Haiti’s Team Zaryen stopped at Walter Reed National Military Medical Center (WRNMMC), at Bethesda on October 17, as part of the Haitian Inspiration Tour, to give a demonstration and amputee soccer clinic to wounded warriors.
Haiti’s Team Zaryen stopped at Walter Reed National Military Medical Center (WRNMMC), at Bethesda on October 17, as part of the Haitian Inspiration Tour, to give a demonstration and amputee soccer clinic to wounded warriors.
The team is comprised of players who lost limbs after the devastating 7.0 magnitude earthquake struck Haiti in January 2010. They visited WRNMMC to thank the health care providers who were part of USNS Comfort mission off the coast of Haiti that provided medical treatment following the earthquake.
Rear Adm. Alton L. Stocks, WRNMMC commander, was U.S. Fleet Forces fleet surgeon. He deployed as the Joint Task Force Haiti surgeon at the time of the earthquake, and responsible for the U.S. military’s medical response.
The toll the earthquake took on people was “horrific,” and the scale of destruction in the country was “indescribable,” he said, adding, having Team Zaryen visit WRNMMC is incredible.
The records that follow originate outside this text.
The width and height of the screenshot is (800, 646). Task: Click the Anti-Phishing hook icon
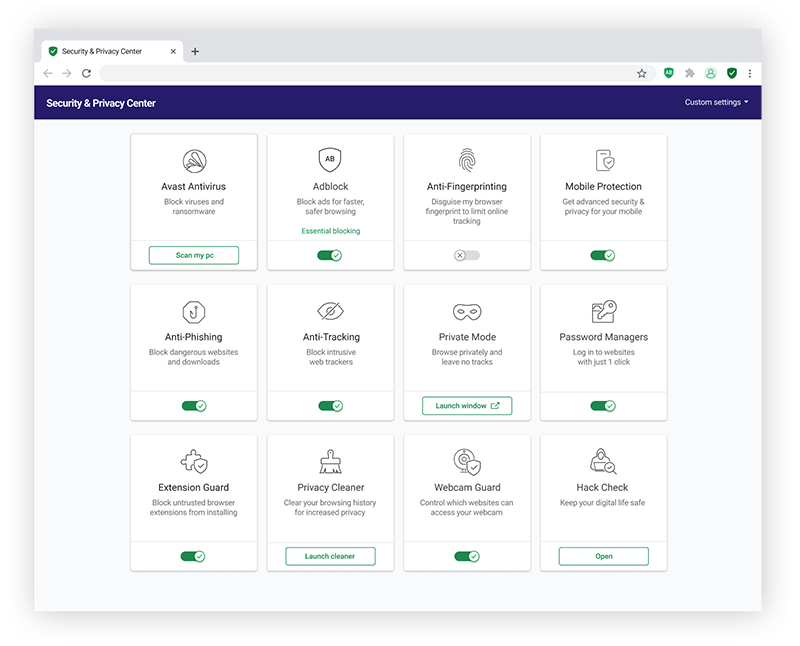[x=194, y=311]
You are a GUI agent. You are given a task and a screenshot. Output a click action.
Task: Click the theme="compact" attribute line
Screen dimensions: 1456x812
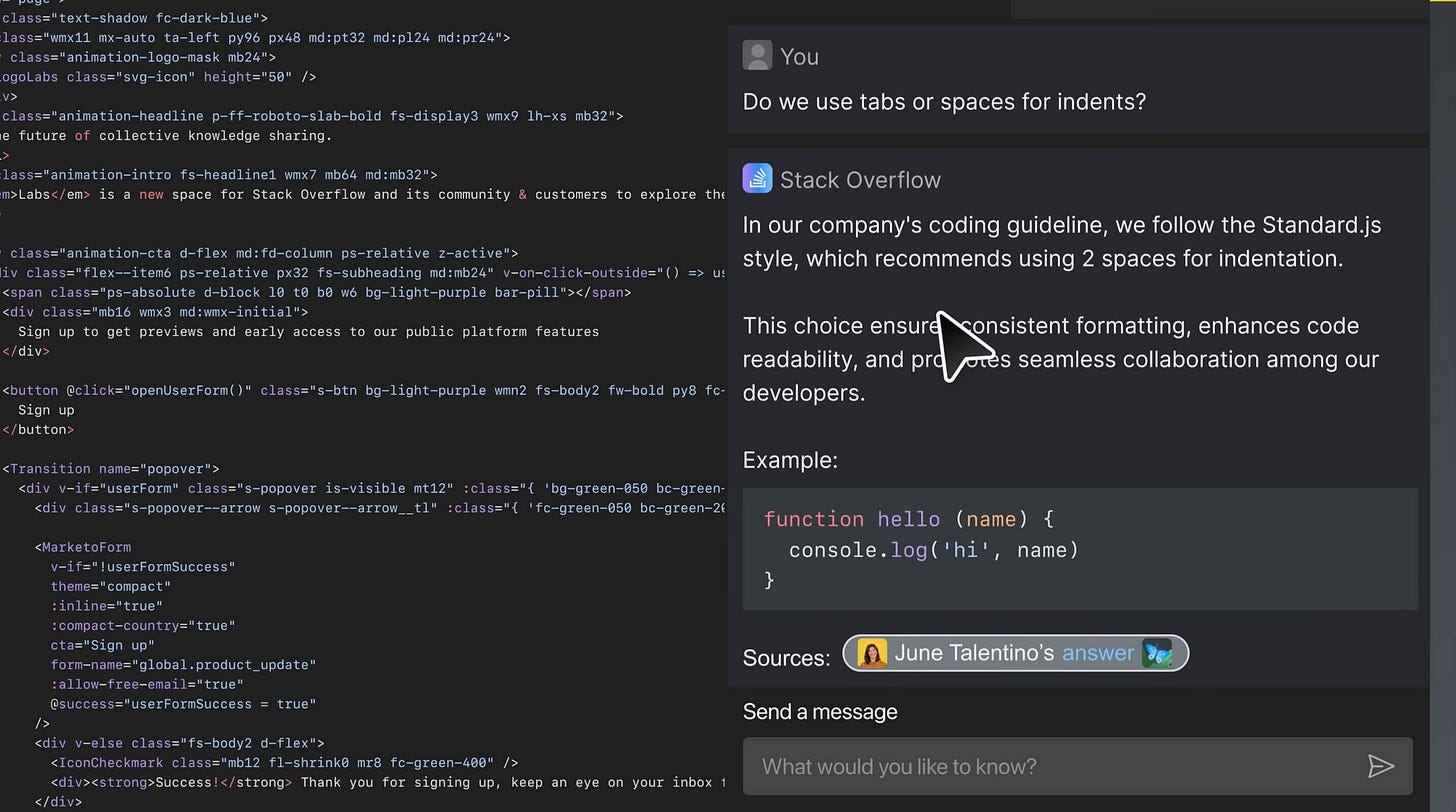[x=111, y=586]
“America has a longstanding relationship with Haiti [and] when that earthquake happened, we took it personally as well as professionally to go there and help. It does my heart good to see these young men and women here being able to participate in an athletic event such as this.”
He said the earthquake overwhelmed Haiti’s health care system, but since then, the United States has been working closely with Haiti on amputee and rehabilitation care.
“That’s been a positive learning experience for the nation,” said Stocks.
The Knights of Columbus and Project Medishare sponsors Team Zaryen, which began as the dream of one of its players, Wilfrid Macena.
After Macena was fitted with his prosthetic limb in April 2010, he began running and kicking a soccer ball. In September 2010, he along with Cedieu Fortilus helped form the soccer team of amputee patients as a way of encouraging others in similar situations. They named themselves ‘Zaryen’, which is Creole for tarantula, because the tarantula is known to keep attacking despite its wounds. The team’s logo is a spider with a missing leg. The team plays on crutches, because it is required by amputee soccer to level the playing field between different levels of amputation.
“Today, in my heart, is the best day [because I’m] able to come here and say, ‘thank you’ to the military for their efforts in Haiti,” Macena said. He added that Team Zaryen members are also teaching young amputees in Haiti to play soccer.
Macena is now a Project Medishare’s prosthetic technician in training.
During their visit to WRNMMC, Jason Miller, the physical therapist and director of rehabilitation for Project Medishare, said this was Team Zaryen’s attempt “to give back a little” of what the U.S. military provided the Haitians following the 2010 earthquake.